Twin Hill said in its suggestion of bankruptcy that Judge Tharp should pause the suit because even though Tailored Brands sold the company about a year ago, the stock purchase agreement effectuating the sale contractually binds Tailored Brands to defend and indemnify Twin Hill either at its own expense or the expense of any applicable insurers.

But the airline workers blasted that contention in their response. They said the court could apply any of the varying tests to determine whether he should extend an automatic stay under Section 105,  but "the mere fact that a debtor in bankruptcy owes some form of indemnification to a non-debtor defendant does not trigger the right to the extraordinary relief which Twin Hill is seeking."

"[C]ontrary to its opaque contention, Twin Hill has not established an identity of interest between it and Tailored Brands such that a judgment against Twin Hill will effectively be a judgment against Tailored Brands," they argued.
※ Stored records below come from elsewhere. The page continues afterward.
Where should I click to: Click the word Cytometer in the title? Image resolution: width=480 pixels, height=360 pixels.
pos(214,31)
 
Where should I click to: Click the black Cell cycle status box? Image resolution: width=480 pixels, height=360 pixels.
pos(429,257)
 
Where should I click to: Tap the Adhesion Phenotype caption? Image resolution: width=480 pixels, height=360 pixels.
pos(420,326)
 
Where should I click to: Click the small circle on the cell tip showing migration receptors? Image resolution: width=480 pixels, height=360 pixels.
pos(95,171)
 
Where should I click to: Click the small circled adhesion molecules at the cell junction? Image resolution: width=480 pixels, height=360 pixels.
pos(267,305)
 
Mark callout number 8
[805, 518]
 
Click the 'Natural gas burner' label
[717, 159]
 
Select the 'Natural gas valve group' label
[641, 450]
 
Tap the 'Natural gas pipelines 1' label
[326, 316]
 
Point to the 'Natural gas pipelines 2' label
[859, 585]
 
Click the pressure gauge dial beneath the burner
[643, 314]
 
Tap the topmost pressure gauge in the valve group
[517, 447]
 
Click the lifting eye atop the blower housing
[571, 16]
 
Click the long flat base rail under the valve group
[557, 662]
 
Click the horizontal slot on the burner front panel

The employees' lawsuit claimed American Airlines misrepresented the safety of flight crew uniforms it introduced in September 2016 while downplaying their concerns, even after receiving numerous complaints about health issues they experienced from wearing the uniforms.

The uniforms, made by Twin Hill, caused health problems including rashes, headaches, hair loss, breathing problems, thyroid dysfunction, fatigue and chemical sensitivity, according to their suit. They affected flight attendants, pilots and passenger service agents who came in contact with them, it claims.
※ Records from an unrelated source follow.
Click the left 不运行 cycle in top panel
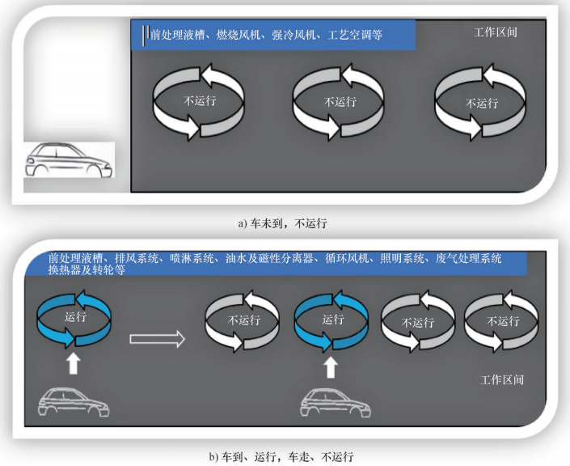tap(199, 101)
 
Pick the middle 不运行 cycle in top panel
tap(340, 102)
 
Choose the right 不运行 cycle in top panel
tap(482, 103)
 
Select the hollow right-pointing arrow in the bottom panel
tap(158, 338)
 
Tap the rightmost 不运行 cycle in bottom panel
tap(501, 320)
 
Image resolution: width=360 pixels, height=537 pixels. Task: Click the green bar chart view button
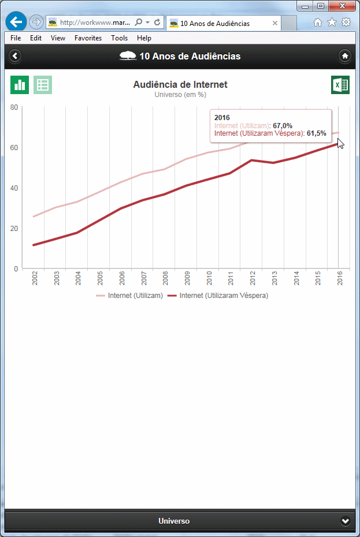[20, 85]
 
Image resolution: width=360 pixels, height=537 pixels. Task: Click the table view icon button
[43, 85]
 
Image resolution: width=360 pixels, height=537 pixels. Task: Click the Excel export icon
[340, 85]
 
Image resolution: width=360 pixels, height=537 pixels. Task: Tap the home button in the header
[345, 56]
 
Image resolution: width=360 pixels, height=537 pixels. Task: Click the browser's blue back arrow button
[16, 23]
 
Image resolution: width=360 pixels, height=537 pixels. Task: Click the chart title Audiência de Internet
[180, 84]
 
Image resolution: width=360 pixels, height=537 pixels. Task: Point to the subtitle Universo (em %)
[180, 95]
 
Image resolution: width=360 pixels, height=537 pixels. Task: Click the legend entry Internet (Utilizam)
[129, 296]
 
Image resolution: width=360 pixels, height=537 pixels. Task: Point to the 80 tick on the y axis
[14, 107]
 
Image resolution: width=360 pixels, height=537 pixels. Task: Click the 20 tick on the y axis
[14, 228]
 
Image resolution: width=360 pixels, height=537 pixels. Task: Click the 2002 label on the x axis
[35, 278]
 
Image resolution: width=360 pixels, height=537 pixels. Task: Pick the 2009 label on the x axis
[187, 278]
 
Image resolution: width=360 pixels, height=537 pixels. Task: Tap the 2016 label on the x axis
[340, 278]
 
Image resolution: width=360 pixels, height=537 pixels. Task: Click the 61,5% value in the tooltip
[317, 133]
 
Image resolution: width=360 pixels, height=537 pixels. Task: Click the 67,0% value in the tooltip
[283, 125]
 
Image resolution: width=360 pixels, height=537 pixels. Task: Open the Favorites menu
[88, 38]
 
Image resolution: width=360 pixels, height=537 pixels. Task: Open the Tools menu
[120, 38]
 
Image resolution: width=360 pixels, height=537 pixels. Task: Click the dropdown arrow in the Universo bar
[346, 521]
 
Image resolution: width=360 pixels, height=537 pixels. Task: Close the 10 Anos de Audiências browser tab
[275, 24]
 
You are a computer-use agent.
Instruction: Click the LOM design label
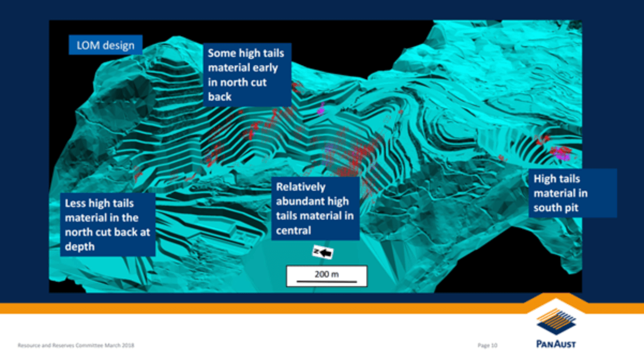(x=106, y=45)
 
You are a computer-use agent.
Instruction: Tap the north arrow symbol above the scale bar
(x=323, y=252)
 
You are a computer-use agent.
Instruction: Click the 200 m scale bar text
(x=327, y=274)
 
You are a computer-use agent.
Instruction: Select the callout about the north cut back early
(x=247, y=75)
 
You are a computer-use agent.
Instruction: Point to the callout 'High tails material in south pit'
(x=573, y=193)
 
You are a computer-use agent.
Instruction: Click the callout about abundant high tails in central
(x=316, y=208)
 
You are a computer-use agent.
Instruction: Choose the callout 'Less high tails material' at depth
(x=108, y=224)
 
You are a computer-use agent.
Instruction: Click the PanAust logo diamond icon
(x=556, y=321)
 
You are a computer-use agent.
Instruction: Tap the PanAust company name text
(x=556, y=344)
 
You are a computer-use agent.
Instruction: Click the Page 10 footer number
(x=488, y=345)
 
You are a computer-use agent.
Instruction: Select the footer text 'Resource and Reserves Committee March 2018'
(x=76, y=345)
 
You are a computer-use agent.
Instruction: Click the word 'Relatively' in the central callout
(x=301, y=187)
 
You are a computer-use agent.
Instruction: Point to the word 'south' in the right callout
(x=547, y=208)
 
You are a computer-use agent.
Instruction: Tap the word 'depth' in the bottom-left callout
(x=80, y=246)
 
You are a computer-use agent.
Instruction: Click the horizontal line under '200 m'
(x=327, y=281)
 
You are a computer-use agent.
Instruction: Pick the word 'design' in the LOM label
(x=118, y=46)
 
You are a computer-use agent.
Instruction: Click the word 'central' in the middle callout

American backpedaled on the uniforms two months later after receiving thousands of complaints and allowed employees to revert back to their old uniforms. Within a year, the airline announced it would cut ties with Twin Hill and picked another uniform supplier, according to court documents.

Judge Tharp pared the workers' lawsuit down in April, keeping alive certain state-based workers' compensation, fraud and other claims in their second amended complaint. However, his ruling didn't extend to the issue of whether the employees' proposed classes should be certified.

American pushed for dismissal by arguing state workers' compensation laws and regimes provide the exclusive remedy for workplace injuries. But Judge Tharp said there's an exception in some states — such as Connecticut, Iowa, New York, North Carolina, Oklahoma and Texas — for workers who can show their employer was "substantially certain" of the resulting harm.

The judge also said even though American may not have known what chemical or combination of chemicals would trigger proximity reactions, the named plaintiffs in those states can pursue their claims that it knew with "substantial certainty that working in the close confines of an aircraft would generate enough exposure to trigger a reaction for those plaintiffs who had previously experienced and reported proximity reactions."

Counsel for the workers declined to comment Friday, and representatives for Twin Hill didn't immediately respond to a request for comment.

The airline workers are represented by Stewart Weltman of Weltman Law LLC, Warren Burns, Korey Nelson, Charles Gower and Martin Barrie of Burns Charest LLP, and Pasha Vaziri of Vaziri Law LLC.

Twin Hill is represented by Francis Citera and Caitlyn Haller of Greenberg Traurig LLP.

American Airlines is represented by Mark Robertson and Susannah Howard of O'Melveny & Myers LLP and Larry Kaplan and Marnie Holz of KMA Zuckert LLC.

The case is Thor Zurbriggen et al. v. Twin Hill Acquisition Inc. et al., case number 1:17-cv-05648, in the U.S. District Court of the Northern District of Illinois.